Il tenta bien de passer au travers des murs de feu, mais une barrière de mana le repoussa sans pitié, insensible à ses coups de poings et à ses hurlements effroyables.
Un rictus dément aux lèvres, Dwärna se retourna vers le dernier assassin.
Moins téméraire que ses complices, il se précipita vers la sortie. Mais l'elfe s'abattit sur lui à la façon d'un fauve et il chût face contre terre.
Le maintenant immobile d'un genou entre les omoplates, la drow enserra sa nuque d'une main et lui saisit le menton de l'autre.
Elle tira d'un coup sec vers la droite, lui brisant net les vertèbres.
Pourtant il respirait encore... Dwärna lui effleura la joue, le regard caressant. Lui la fixait, incapable de bouger, les yeux emplis de terreur.
- Tu vas mourir, tu le sais ?
Puis l'elfe se redressa et sortit.
Si quelques voleurs avaient encore des doutes sur les bruits qui couraient au sujet de la Veuve noire, ceux-ci furent définitivement balayés par ce à quoi ils assistèrent ce jour-là.
Ils se doutaient qu'ils venaient assister à l'exécution d'un des leurs pour traîtrise mais, tout brigands et assassins sans pitié qu'ils fussent, ils sentirent leurs entrailles se nouer : Dwärna savait prolonger la souffrance la plus aigue avec une habileté épouvantable.
La torture du meutrier malchanceux dura jusqu'à la nuit quand, enfin, la drow se détourna de l'autel de pierre rougie pour balayer l'assemblée des yeux, une coupe remplie de sang à la main.
- Voilà le châtiment que je réserve à tous ceux qui seront assez maladroits pour ne pas réussir à m'ôter la vie !
Elle leva sa coupe dans un salut ironique avant de la porter à ses lèvres et de la vider jusqu'à la lie...
***
- J'avais demandé qu'on ne me dérange pas...
- Mais lord Azriel semble au plus mal. Il vous fait mander avec insistance...
Dwärna ôta ses pieds bottés de la belle table basse et quitta sa chaise d'un mouvement impatient, l'air contrariée.
Le messager se rangea bien vite pour la laisser sortir.
L'elfe s'immobilisa et considéra celui qui avait été son protecteur depuis le seuil de sa somptueuse salle souterraine.

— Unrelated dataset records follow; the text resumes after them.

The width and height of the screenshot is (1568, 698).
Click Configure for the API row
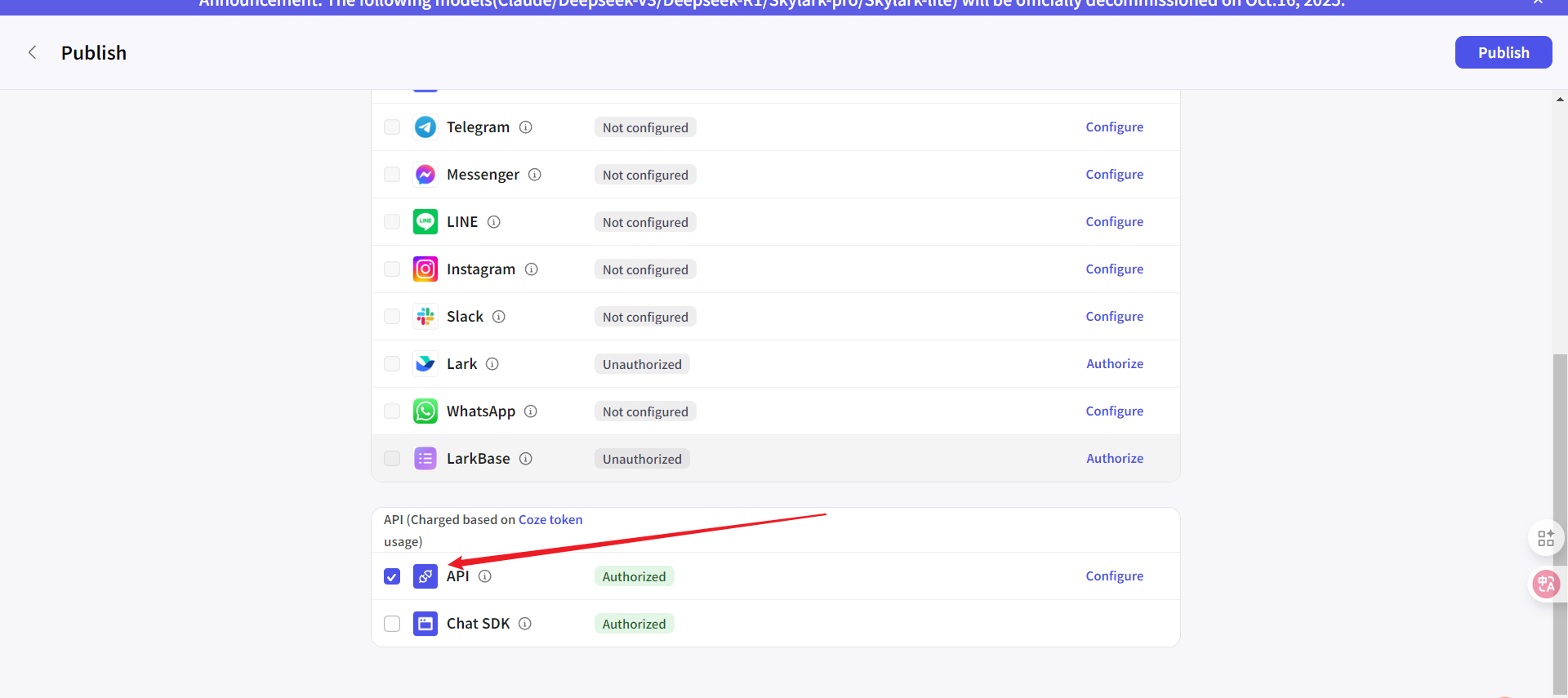(x=1114, y=576)
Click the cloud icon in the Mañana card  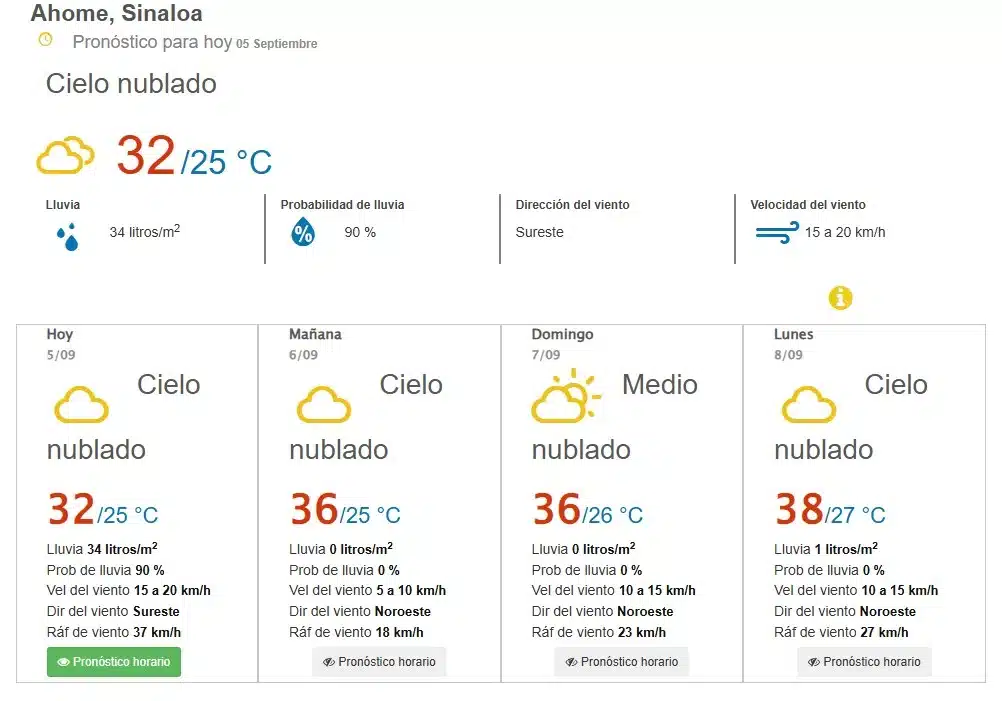coord(324,404)
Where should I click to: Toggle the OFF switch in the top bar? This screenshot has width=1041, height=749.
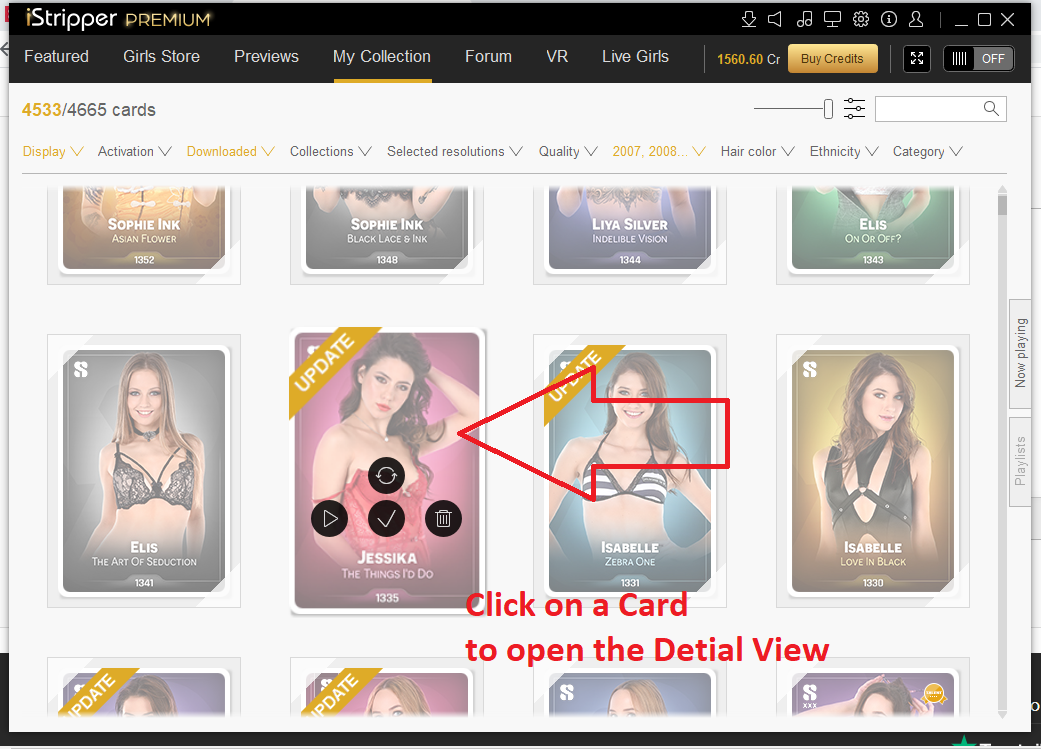[x=978, y=59]
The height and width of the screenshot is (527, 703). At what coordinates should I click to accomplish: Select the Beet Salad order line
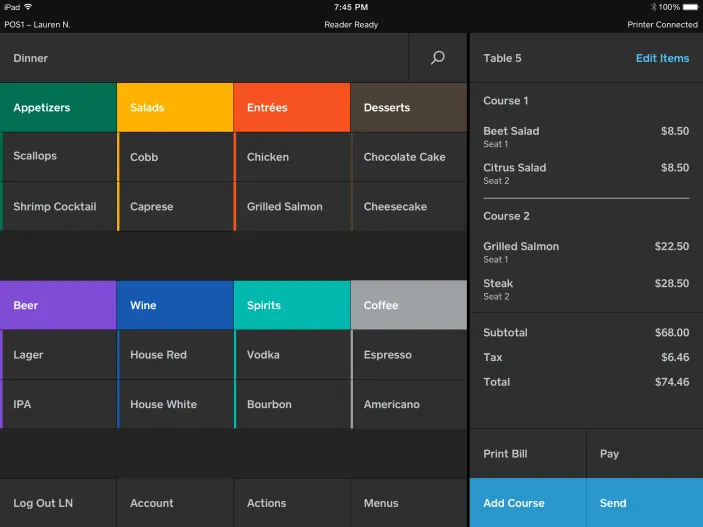pos(586,137)
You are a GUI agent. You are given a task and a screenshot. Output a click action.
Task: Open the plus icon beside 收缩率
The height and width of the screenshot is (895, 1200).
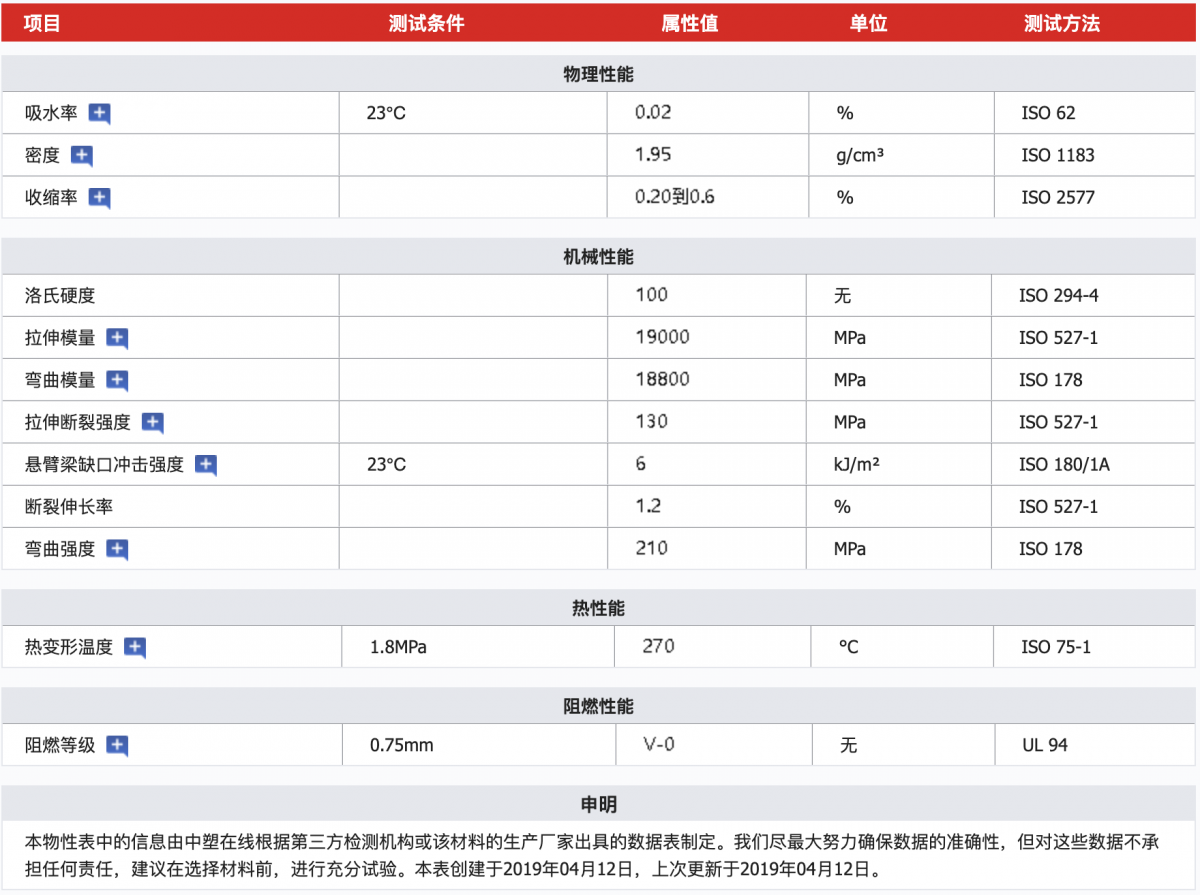click(99, 197)
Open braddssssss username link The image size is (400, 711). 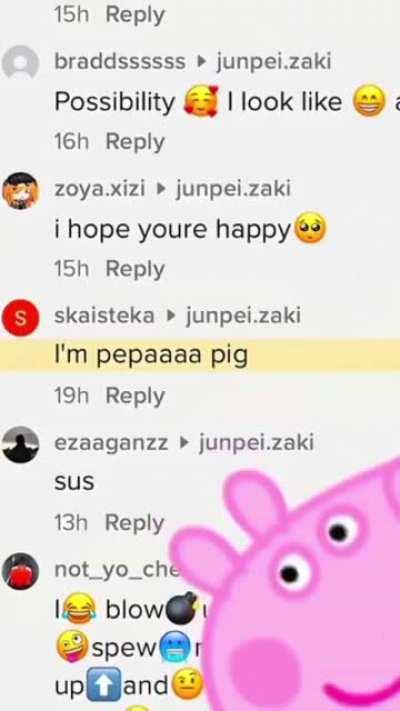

Au milieu de ces coussins de soir et de velours, de ces fourrures précieuses et de ces draps fins, l'état de décrépitude de l'hybride n'en était que plus frappant : ses longues ailes membraneuses partaient en lambeaux, son teint livide laissait transparaitre un lacis de veines bleuâtres sur ses joues creuses... toute la vie semblait s'être réfugiée dans ses yeux d'un jaune brillant.
- Approche donc, au lieu de rester plantée là.
La voleuse obéit à contre-coeur, et sa réticence n'échappa nullement à Azriel.
- Qu'es-tu devenue, Dwärna ?
soupira-t-il avec tristesse.
- J'ai toujours été ainsi.
- Non ! Non, tu n'es pas celle que j'ai sauvée il y a deux ans !
répliqua durement l'hybride en se redressant à demi.
- Tais-toi donc, vieux fou !
grinça l'elfe.
- Suffit !
tonna Azriel d'un ton encore très impressionnant -suffisament pour couper la parole à Dwärna. Ce n'est pas avec la drow que je souhaite m'entretenir. Je veux parler à Shandra.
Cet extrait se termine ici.